The key syntax aspects of a formatting language are representing structure and attributes. Everything else is "just text" which may have some complications for non-native character sets but is fairly simple.

Structure can be represented in two ways: bracketing and operators.

Braketing involves having a distinguished character or string mark the start of a structural subelement, and a matching character or string mark the end. HTML uses <tag> and </tag>. TeX uses { and }. LaTeX also uses \begin{tag} and \end{tag}. Python uses matched intenting which which doesn't quite fit the description, but works the same way.

operators involve having distinguished symbols or words that word as prefix, infix, or postfix operators have have precendence.

A good example is a space which is an infix operator between a word and a list of words. Also blank-line is an infix operator between a paragraph and a list of paragraphs. When describing mathematical text, more operators become useful.

Attributes give detail to a structural unit. These might include labels, font/face changes, spacing information etc.

HTML uses "name=value" inside <tag ...> units.

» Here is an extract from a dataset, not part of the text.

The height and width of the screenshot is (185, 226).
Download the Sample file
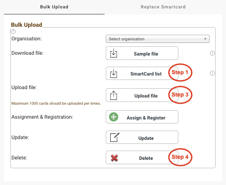142,53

TeX uses various things, mostly \name related.

Attributes are usefully seen as just another structural element so the same syntax can be used to introduce them.

While it is generally useful to use both operators and bracketing, it is good if bracketing can be used for all structuring, with operators as a useful and common alternate.

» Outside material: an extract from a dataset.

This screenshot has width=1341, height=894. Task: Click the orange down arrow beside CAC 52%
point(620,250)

I like [ ] for bracketing. They are less common than ( ) and similar to { }, but as the usage will be quite different from TeX, a different symbol is probably a good thing.

Immediately after the openning bracket is a tag followed by either white-space or a closing bracket. This tag defined the structural element that is being created. Thus [word someletters] makes a word.

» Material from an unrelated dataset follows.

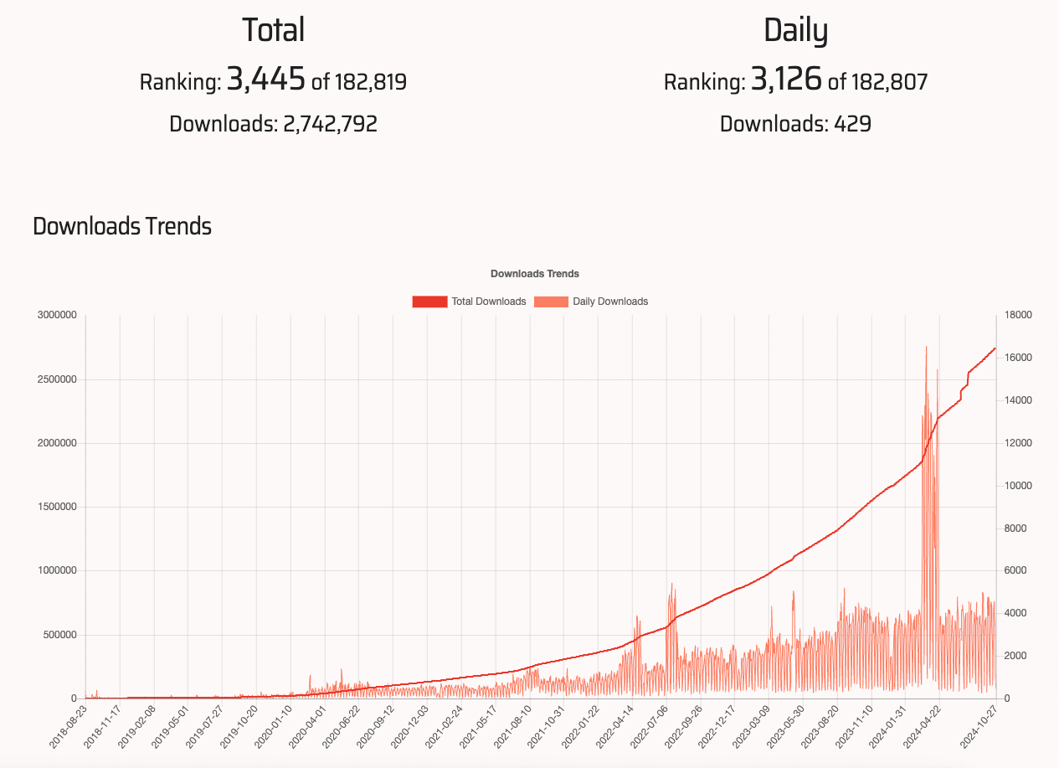
Task: Click the Total section heading
Action: (x=273, y=29)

If there is white space, everything after it is the content which is interpreted differently depending on the tag and the context. In all cases [ will introduce a new structural element, and ] will close the current element. Also, in all cases \[ will be a literal '[' and \] will be a literal ']'.

Each tag can introduce some operators which will be sequences of characters, or of some higher level token. So <space> is an infix operator which causes the preceeding to be a word and the following to be a wordlist. <space> is also a prefix operator which is an identity operator (thus multiple spaces mean the same as one). So "hello there" is the same as "[word hello][word there]".

<newline><newline> is an infix operator that encloses the preceeding wordlist as a paragraph and starts a new wordlist.

Under a different tag, spaces and newlines might be treated quite differently. A "preformatted" tag might leave them all as literal characters.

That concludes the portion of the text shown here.